My pony has a confidence problem.

As John put it today, he's so cocky out in the field, but put him in a situation in which he's remotely uncomfortable and he turns into a nervous, hyper-sensitive version of his normal self.  It's completely Jekyll  & Hyde, almost as if I had two different horses.  Even though he knows and trusts me, I still have to catch him both in the field and in his stall as if I were approaching my wild Mustang I trained in college, because a too-aggressive step forward on my part will make him throw his head up and roll his eyes white.  My trainer walking around in her long coat during a lesson causes him to curve his body away from her and give her the evil eye.  Austen walking toward him with a camera when we were stopped on the rail caused him to shake like a mountain lion was chasing him.

You get the point.


To work through this, I'm following a simple rule: never put him in a situation in which he will ultimately lose.  It may take him a little while to realize that there is a way to win, and that he will win, and it may be scary in the meantime, but in the end, I always want this horse to feel like he is the winner of any situation I put him into. 

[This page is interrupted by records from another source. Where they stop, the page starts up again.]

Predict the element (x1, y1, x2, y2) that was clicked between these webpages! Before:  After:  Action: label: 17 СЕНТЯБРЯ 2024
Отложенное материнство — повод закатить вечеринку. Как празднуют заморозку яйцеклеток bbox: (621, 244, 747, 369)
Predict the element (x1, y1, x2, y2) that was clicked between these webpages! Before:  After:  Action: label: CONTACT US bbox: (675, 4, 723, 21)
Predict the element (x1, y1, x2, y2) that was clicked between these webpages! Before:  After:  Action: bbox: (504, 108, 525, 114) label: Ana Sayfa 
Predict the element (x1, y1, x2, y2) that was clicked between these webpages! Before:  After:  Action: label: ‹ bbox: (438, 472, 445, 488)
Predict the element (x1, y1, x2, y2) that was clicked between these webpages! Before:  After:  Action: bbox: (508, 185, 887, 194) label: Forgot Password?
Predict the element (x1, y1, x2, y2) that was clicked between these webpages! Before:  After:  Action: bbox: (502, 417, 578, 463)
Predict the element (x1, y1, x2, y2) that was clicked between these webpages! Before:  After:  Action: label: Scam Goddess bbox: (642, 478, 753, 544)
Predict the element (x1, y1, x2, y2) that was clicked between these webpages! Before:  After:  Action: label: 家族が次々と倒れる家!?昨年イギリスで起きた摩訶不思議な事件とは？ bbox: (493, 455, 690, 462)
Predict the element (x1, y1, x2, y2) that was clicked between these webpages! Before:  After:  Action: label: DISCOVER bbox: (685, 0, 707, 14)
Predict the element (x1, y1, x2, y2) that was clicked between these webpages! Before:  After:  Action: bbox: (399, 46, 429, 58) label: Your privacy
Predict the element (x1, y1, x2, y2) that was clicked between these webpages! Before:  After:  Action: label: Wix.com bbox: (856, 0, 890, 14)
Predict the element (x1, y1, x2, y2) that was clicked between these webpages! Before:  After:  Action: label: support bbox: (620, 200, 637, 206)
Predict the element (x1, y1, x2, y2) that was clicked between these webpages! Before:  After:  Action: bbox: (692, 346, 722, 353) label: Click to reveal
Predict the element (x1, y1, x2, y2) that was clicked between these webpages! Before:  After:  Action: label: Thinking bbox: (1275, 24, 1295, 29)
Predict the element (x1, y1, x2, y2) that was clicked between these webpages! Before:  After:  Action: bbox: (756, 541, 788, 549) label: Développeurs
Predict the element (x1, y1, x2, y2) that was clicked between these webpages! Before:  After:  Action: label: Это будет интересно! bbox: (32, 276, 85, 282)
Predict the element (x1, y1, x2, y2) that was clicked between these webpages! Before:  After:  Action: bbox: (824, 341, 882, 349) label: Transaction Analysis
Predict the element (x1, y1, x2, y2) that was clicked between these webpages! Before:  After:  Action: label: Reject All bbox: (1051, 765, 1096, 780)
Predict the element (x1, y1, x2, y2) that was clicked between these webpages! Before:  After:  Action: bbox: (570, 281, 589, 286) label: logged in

Today, I took him to the little Dressage arena we have set up in the open grass field across the road from the barn and schooled him there.  After beginning with a spook at a Kildeer that flew up underneath us, he was on edge, so I put him to work, at the walk, entirely with things he is familiar with and good at already.  Halt-walk-halt transitions, shoulder-in on the straight, 20m circles, giving more on the inside rein.  I asked consistently and evenly, and watched his ears for a sign of life while I tried to gain his attention.  Finally, about 20 minutes into the ride, he flicked an ear back at me during a transition, and immediately became lighter in the bridle.  After another ten minutes of work in which he was about 75% focused on me, I called it a day, dismounted in the grass ring facing away from the barn, and led him across the street.  Can't be too predictable!

Just like the effort and practice we put into our figures and gaits inside the arena, his confidence is not going to come together overnight.  Only with many long hours of hacking, desensitization (to a point), and confidence-building situations will Connor begin to believe in himself.  In the end, though, even if it takes me years to have a pony that doesn't give the rearranged chairs in the corner of the arena a funny look every time we pass them, I would much rather have an overly-sensitive pony than an overly-dull pony.  I didn't purposely fall in love with the breed that breathes fire for nothing!